After four wonderful years in El Salvador, Beverly sought the services of Search Associates to find her next overseas teaching position. She refers to meeting Senior Associate Ray Sparks as "great luck" and shared with him her goal of ultimately moving to an International Baccalaureate (IB) school in Europe. Beverly began her research on the Search Associates website, poring over the data on school profiles and putting together an Excel spreadsheet comparing schools. She comments on her job search process:
"I found the Search Associates website easy to navigate, …efficiently structured, and informative. My first job fair in Boston… was an amazing experience: hectic, intense, [and] competitive. This dynamic was an asset to me during interviews. Ray's consistent support throughout the fair reassured me that everything would work out as I wished."
Beverly returned from the Search Cambridge Fair with a position lined up at Taipei American School (TAS). The decision to accept their offer had been easy due to a favorable interview, the school's global reputation, and "the well-established services of Search Associates by [her] side."
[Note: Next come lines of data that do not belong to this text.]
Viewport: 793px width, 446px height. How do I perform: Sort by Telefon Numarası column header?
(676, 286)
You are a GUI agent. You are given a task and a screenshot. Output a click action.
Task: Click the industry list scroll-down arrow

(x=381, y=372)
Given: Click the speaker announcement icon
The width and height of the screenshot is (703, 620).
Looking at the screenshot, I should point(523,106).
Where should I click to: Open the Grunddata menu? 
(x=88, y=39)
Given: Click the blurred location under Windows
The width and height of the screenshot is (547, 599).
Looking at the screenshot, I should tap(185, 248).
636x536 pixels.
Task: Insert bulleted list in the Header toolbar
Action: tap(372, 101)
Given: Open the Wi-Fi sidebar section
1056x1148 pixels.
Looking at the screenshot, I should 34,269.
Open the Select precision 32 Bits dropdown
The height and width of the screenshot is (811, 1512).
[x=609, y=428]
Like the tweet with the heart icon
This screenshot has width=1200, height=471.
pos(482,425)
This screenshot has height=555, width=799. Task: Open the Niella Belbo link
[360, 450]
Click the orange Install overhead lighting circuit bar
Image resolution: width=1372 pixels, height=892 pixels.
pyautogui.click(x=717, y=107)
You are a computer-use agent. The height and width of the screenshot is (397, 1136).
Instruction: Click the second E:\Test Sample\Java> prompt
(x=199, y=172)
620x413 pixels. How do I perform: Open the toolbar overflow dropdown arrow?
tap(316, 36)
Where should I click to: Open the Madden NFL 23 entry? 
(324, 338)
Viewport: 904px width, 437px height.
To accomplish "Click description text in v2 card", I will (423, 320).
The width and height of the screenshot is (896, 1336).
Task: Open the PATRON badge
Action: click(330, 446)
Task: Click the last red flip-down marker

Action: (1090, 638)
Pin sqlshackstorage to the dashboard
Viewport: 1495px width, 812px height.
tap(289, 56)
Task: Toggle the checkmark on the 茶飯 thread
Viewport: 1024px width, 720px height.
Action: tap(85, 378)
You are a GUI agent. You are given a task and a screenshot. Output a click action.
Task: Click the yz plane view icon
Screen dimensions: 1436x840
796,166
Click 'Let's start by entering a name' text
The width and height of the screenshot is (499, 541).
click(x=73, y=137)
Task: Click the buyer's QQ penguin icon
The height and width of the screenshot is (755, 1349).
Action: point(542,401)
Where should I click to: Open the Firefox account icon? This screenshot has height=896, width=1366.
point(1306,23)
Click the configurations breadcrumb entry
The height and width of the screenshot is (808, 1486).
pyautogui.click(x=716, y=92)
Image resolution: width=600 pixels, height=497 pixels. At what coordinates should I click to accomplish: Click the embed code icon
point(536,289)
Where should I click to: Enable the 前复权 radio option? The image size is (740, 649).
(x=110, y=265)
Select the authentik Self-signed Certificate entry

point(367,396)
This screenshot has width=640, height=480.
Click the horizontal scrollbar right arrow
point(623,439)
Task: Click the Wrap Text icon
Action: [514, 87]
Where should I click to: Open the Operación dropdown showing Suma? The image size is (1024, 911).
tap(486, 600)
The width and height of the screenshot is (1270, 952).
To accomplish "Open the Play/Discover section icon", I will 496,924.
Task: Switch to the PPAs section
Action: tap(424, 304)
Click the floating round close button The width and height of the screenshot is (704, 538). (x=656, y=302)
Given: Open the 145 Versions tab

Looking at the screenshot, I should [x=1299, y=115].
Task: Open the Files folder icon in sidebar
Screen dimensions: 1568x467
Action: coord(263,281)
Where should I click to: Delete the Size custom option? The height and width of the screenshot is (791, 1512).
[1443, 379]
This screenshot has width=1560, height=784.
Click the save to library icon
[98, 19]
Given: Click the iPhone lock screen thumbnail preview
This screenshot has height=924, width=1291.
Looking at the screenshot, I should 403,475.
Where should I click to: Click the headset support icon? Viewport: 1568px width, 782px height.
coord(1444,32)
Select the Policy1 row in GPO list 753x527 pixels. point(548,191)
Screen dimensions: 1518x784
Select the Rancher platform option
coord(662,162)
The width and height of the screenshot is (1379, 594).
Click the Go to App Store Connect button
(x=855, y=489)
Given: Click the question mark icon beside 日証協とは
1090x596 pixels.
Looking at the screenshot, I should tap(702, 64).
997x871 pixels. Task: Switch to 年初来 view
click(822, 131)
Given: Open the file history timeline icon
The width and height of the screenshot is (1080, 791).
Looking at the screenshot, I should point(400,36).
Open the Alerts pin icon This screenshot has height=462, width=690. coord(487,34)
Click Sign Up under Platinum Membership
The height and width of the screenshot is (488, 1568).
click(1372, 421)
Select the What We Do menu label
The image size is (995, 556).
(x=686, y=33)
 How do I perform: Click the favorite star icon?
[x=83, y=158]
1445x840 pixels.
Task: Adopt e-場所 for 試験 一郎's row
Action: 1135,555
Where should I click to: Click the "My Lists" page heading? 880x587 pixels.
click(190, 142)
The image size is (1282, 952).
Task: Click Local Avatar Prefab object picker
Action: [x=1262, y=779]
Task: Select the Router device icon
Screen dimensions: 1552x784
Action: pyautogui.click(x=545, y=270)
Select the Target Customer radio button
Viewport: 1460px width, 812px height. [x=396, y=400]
Her four years at TAS constituted the period of Beverly's greatest professional growth. As an IB Literature teacher, she significantly developed her repertoire of teaching skills and knowledge of the IB program under the mentorship and guidance of fellow Diploma Programme literature teachers. She thoroughly appreciated the support and camaraderie of her colleagues in the English department.
In the meantime, Ray and Beverly kept in touch, and she let him know when she decided she was finally ready to pursue an IB position in Europe. She recalls,
"…Ray was there in my corner for my second [and most recent] job fair. [He gave] me tremendous reassurance that my dream of many years would finally come through. And it did! After a successful Search Bangkok Fair, I was thrilled to secure a job in Munich."
Beverly has witnessed the significant change in the international teaching job search process since she began teaching abroad. In addition to the use of recruiting agencies, the use of Skype as a job search tool has become quite common. Many principles have remained constant, however, so Beverly has the following advice for fellow educators pursuing positions in international schools:
"Become certified in your subject area, and approach a job fair with an open mind… While you may be interested in a geographic region, bear in mind that many wonderful and often unexpected opportunities come up on the spur of the moment as the job fair progresses. Also, [newly-qualified] teachers should be open to accepting a position in a location or at a school that they may not have previously considered, but one which will give them the necessary experience to move on some years later to a "choice location."
Beverly has brought to the international education community a thirst for experiencing new cultures, "good energy" for starting over (and over), and, of course, a passion for teaching. Five international schools later, she has become self-reliant, resilient, and grateful in new ways. She wouldn't change a thing!